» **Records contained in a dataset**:
────────────────────

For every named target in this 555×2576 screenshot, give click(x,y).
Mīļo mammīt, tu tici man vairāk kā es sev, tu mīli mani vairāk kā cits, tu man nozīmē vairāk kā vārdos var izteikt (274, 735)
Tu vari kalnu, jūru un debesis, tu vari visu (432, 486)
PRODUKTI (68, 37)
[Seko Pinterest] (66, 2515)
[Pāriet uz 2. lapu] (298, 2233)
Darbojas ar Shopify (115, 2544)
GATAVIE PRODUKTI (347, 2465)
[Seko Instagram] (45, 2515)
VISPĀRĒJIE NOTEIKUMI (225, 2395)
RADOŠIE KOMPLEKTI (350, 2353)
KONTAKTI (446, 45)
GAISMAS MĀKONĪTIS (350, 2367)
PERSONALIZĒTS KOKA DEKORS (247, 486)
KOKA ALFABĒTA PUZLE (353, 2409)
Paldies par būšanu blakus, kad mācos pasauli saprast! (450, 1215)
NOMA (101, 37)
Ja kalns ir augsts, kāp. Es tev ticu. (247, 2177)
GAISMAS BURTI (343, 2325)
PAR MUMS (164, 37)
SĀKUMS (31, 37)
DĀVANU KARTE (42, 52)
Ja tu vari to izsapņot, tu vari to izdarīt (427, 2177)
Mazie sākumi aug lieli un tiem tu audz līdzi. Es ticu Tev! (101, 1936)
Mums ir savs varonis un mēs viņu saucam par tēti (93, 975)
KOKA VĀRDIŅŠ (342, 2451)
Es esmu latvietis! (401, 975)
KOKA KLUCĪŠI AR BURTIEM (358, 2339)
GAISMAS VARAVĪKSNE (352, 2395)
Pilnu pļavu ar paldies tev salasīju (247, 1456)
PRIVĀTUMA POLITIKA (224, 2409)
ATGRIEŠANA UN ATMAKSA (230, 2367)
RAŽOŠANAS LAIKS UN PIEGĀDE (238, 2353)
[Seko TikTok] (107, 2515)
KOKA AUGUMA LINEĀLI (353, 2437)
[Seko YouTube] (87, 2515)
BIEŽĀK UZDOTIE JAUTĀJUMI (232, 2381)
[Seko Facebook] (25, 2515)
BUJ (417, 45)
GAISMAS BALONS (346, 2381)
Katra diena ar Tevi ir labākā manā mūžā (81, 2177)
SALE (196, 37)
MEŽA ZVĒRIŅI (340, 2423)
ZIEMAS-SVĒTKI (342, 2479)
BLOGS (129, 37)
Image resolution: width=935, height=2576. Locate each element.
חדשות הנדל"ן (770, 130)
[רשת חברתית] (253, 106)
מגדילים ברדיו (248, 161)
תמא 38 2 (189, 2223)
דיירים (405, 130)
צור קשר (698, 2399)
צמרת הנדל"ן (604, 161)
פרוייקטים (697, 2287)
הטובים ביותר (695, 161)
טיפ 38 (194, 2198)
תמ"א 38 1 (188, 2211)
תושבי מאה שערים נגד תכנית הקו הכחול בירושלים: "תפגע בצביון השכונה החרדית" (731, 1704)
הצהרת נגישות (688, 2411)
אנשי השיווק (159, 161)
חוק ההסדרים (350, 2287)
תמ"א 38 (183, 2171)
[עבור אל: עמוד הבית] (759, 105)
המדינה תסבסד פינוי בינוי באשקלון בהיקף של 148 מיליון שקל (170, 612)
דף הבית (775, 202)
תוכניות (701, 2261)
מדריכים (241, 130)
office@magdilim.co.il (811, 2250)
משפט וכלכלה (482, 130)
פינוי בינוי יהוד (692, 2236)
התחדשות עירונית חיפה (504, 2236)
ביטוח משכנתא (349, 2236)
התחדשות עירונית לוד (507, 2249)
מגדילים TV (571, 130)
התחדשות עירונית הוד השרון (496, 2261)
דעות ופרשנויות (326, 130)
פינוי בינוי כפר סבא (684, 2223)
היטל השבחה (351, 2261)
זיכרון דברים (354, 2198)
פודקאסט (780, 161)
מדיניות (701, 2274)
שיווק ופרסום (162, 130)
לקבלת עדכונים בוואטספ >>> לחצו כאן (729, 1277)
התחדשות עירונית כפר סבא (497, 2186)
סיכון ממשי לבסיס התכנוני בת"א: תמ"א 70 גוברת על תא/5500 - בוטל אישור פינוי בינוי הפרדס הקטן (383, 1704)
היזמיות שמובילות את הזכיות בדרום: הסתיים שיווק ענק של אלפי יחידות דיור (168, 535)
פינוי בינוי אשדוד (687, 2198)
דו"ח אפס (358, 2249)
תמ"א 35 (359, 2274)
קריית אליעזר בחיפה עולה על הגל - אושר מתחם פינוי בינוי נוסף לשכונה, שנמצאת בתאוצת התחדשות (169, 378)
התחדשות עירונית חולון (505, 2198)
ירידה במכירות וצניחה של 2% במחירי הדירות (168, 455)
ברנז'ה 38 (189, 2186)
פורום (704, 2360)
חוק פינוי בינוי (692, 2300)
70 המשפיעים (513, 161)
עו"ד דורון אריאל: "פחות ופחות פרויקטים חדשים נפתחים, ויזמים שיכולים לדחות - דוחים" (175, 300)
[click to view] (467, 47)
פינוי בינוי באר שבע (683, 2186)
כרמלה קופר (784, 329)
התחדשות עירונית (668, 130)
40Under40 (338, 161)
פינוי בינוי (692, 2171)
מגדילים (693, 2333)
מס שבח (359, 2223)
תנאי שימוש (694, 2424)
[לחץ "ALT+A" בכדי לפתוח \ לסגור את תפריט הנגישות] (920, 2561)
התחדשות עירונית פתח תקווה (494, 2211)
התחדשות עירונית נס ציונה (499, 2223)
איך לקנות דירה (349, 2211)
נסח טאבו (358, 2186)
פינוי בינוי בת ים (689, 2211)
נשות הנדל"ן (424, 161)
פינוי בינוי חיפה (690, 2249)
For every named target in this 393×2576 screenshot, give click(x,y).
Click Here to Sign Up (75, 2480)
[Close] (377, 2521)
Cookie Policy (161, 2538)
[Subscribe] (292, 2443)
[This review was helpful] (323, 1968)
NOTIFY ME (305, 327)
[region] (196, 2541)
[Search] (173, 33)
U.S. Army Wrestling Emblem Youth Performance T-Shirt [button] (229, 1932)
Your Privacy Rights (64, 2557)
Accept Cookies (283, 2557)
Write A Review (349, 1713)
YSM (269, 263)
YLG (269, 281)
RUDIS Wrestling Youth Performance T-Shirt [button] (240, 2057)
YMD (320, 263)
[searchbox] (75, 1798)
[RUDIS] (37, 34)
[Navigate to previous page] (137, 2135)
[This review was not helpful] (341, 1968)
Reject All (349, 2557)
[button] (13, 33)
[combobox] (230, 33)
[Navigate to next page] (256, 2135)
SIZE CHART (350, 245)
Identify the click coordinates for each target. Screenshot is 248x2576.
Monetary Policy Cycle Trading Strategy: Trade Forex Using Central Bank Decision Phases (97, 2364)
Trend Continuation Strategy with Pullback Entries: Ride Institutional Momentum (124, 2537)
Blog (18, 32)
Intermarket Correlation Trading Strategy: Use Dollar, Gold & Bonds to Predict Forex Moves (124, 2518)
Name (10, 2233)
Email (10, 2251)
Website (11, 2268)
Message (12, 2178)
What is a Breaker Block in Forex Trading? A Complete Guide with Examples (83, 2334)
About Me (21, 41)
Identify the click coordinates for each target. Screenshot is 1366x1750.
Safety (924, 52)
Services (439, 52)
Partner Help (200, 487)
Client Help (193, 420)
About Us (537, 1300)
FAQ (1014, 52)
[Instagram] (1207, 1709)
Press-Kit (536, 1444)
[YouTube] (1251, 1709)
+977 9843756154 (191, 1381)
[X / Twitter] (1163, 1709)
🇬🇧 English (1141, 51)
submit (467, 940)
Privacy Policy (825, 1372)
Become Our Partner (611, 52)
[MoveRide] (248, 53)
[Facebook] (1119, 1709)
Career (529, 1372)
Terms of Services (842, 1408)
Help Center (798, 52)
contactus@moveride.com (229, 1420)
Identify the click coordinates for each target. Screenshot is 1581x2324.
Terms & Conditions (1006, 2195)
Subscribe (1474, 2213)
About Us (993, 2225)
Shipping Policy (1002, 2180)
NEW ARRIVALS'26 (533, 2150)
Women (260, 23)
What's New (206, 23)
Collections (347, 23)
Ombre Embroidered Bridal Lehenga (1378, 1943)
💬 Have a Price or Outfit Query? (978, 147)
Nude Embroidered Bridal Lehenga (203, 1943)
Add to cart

────────────────────

Every line from the one with "About Us (537, 1300)" to the end of the records above should be returned exactly, and no other lines.

About Us (537, 1300)
FAQ (1014, 52)
[Instagram] (1207, 1709)
Press-Kit (536, 1444)
[YouTube] (1251, 1709)
+977 9843756154 (191, 1381)
[X / Twitter] (1163, 1709)
🇬🇧 English (1141, 51)
submit (467, 940)
Privacy Policy (825, 1372)
Become Our Partner (611, 52)
[MoveRide] (248, 53)
[Facebook] (1119, 1709)
Career (529, 1372)
Terms of Services (842, 1408)
Help Center (798, 52)
contactus@moveride.com (229, 1420)
Identify the click coordinates for each target. Screenshot is 1581x2324.
Terms & Conditions (1006, 2195)
Subscribe (1474, 2213)
About Us (993, 2225)
Shipping Policy (1002, 2180)
NEW ARRIVALS'26 (533, 2150)
Women (260, 23)
What's New (206, 23)
Collections (347, 23)
Ombre Embroidered Bridal Lehenga (1378, 1943)
💬 Have a Price or Outfit Query? (978, 147)
Nude Embroidered Bridal Lehenga (203, 1943)
Add to cart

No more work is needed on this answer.